[Peace-discuss] Mind the gap

C. G. Estabrook galliher at illinois.edu
Sat Mar 6 00:46:48 CST 2010


...a recent Rasmussen poll ... found that only 21 percent of the American 
population agrees with the statement that the U.S. government has the consent of 
the governed. Rasmussen concludes that the gap between the American population 
and the politicians who rule them “may be as big today as the gap between the 
colonies and England during the 18th century.”

Some draw a parallel to the fury of the militia movement in the mid-1990s, which 
culminated in Timothy McVeigh’s bombing of the Murrah federal building in 
Oklahoma City, killing 168 on April 18, 1995.

But McVeigh’s act was designed specifically as revenge for two lethal onslaughts 
by the federal government, a FBI standoff with Randy Weaver at Ruby Ridge, 
Idaho, which led to the killing of Weaver’s wife by an FBI sniper, and then the 
onslaught by federal agents on the religious group known as the Branch 
Davidians, in their compound outside Waco, Texas. On April 19, 1993, the feds 
incinerated 80 Branch Davidians, some of them children.

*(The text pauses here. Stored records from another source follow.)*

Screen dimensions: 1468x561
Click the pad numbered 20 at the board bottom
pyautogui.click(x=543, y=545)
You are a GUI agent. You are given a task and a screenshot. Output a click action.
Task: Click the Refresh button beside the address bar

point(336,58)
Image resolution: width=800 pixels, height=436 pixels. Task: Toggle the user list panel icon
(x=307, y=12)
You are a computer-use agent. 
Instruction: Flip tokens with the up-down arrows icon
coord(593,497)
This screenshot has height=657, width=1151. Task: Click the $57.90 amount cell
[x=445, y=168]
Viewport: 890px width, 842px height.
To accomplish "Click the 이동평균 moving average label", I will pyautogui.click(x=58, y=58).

A common thread is the populist hostility to central government power, but in 
the mid-1990s, there was not the sharp edge of hatred for the rich and powerful, 
for the corruption of the political system ... that caught the mood of that huge 
slice of America that is the lower-middle class — politically frustrated, 
economically beleaguered and increasingly embittered.

When a vast class feels it has no effective political representation, you have 
an explosive brew. The left, dismayed by Obama’s systematic demolition of all 
their expectations, is nonetheless quiescent. The ferment is entirely on the 
right. The recent Conservative Political Action Conference in Washington, D.C. — 
in recent years, a neo-con affair — saw Texas congressman Ron Paul, an outsider 
candidate for the Republican nomination in 2008, win an informal straw poll. 
Paul wants to bring all U.S. troops home and abolish the Federal Reserve.

The Tea Party is an amalgam of angered moderate- and low-income whites. The mood 
is defiant fury and insistence on honoring the regalia of the U.S. Constitution 
and its second amendment, the right to bear arms. It’s not a fascist party. As 
the historian John McMaster wrote of American third parties back in 1896, these 
third parties “have been the expressive features of our political life, and have 
reflected every gust of passion, every unreasonable prejudice, every ennobling 
purpose, every patriotic sentiment that has appealed strongly to the people.”